> _PROBLEM STATEMENT_: Continue the liner notes about the 1975 Skatalites reunion sessions from their last sentence.

> _SELECTION_:
*-*-*
Roland Alphonso - Alto Sax
Leroy 'Horsemouth' Wallace - Drums
Benbow - Drums
Lloyd Knibbs - Drums
Tommy McCook - Tenor Sax and Flute
Lester Sterling - Tenor Sax
Don D. Junior - Trombone
Ernest Ranglin - Guitar
Lloyd Brevett - Acoustic Bass, Percussion, Congas
Ras Michael - Congas and Percussion
Augustus Pablo - Keyboards and Clavinet
Jackie Mittoo - Keyboards
In 1975 Jamaica's most talented and experienced musicians,
the core members of the legendary Skatalites, reformed to make
the music on this album. More than twenty years on, it is being
released for the very first time.
These sessions were produced by Lloyd Brevett, founder member and bassist of the Skatalites, and Glen Darby, who sang professionally as a 14 year old for Coxsone Dodd at Studio One. As part of vocal group The Scorchers he recorded songs like Ugly Man and Hold Tight for producer Lloyd Daley, and in the Seventies produced and promoted tours for artists like Larry Marshall, Delroy Wilson and the reformed Skatalites themselves. Glen recalls that for the musicians involved in this album it was always more than just another recording session. "They didn't really do it for money. They wanted to reform the group, the Skatalites. It was a reunion album. Everyone loved the idea and it reformed the Skatalites. About three years after this they toured America and then the world."
*-*-*
> _RECORDED DATA_:
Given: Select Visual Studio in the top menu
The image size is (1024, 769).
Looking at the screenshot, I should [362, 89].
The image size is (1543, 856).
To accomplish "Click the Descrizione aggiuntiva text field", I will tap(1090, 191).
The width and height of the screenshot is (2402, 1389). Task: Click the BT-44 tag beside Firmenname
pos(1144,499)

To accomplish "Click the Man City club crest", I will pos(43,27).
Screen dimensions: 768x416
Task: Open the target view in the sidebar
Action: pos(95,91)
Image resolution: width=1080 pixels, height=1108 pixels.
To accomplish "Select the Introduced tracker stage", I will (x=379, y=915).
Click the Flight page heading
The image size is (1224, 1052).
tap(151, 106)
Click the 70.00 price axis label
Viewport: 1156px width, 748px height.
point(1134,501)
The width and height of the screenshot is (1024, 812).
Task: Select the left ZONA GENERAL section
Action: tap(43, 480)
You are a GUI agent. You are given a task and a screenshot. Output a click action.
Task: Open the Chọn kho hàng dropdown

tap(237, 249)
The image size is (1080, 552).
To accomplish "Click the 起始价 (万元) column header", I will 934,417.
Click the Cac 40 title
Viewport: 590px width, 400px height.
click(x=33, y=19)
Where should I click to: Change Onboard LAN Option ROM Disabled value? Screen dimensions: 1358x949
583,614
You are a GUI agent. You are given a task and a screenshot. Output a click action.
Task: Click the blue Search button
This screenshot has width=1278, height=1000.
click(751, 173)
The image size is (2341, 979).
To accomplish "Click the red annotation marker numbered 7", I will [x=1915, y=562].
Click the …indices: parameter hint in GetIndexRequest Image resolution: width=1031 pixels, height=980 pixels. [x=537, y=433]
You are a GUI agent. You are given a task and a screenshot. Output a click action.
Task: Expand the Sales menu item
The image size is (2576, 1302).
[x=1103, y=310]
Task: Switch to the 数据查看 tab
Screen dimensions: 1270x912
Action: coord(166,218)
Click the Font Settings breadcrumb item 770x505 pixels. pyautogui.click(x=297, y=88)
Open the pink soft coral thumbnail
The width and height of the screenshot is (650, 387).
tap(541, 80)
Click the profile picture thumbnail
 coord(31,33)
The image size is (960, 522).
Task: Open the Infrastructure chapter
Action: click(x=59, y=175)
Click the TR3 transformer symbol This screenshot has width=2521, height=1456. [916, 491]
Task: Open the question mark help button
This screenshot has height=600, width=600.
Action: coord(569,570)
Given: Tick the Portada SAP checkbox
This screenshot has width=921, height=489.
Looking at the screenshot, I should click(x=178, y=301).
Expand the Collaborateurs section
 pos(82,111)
*-*-*
> _THE REPLY_:
The Skatalites had dominated the music of Jamaica in the brief period between their formation in June 1964 and the breakdown the next year of their leader, trombonist Don Drummond. They defined ska as a driving, assertive and truly home grown music appropriate for the newly independent island. These veteran musicians had worked together for many years before the formation of the Skatalites, even before the birth of the Jamaican recording industry itself, making their living in the big bands, dance bands and jazz bands that preceded an indigenous Jamaican music. Don Drummond, trumpeter Johnny Moore and Roland Alphonso had even attended the same school in the Forties, the Alpha Catholic Boys School in Kingston, and received their musical education there.
With the demise of the Skatalites, these men simply continued as before to freelance, now as session musicians for every major producer and artist on the island, thereby exercising immense influence over Jamaican music as it developed from ska to rocksteady and into what the world has come to know as reggae. The history of these musicians is literally the history of Jamaican music itself.
The music on this album was recorded over a two month period at three recording studios in Kingston, Jamaica; Joe Gibbs studio on Retirement Crescent, Aquarius on Molynes Road and Studio One on Brentford Road. However, such is the coherence and integrity of the music here, it is hard to believe it was not recorded in a single session. One reason for this is the aforesaid calibre of the musicians involved, all veterans in the business who had played alongside each other for many years.
Equally significant however is that these tracks were mixed by another reggae legend, the great King Tubby, over the course of two nights at his four track studio in Drummlie Avenue. King Tubby was without doubt reggae's most startling innovator, the man who single handedly invented dub by massively bringing forward the bass and the drums, dropping the vocal in and out of the mix, and bringing in a range of reverb and sound effects. He thus anticipated by many years the drum and bass explorations of Nineties dance music. Recalls Glen Darby "Ling Tubby was a highly sophisticated engineer. He could take nothing and make something. He was in a good mood. We went there at midnight when it was peaceful and quiet."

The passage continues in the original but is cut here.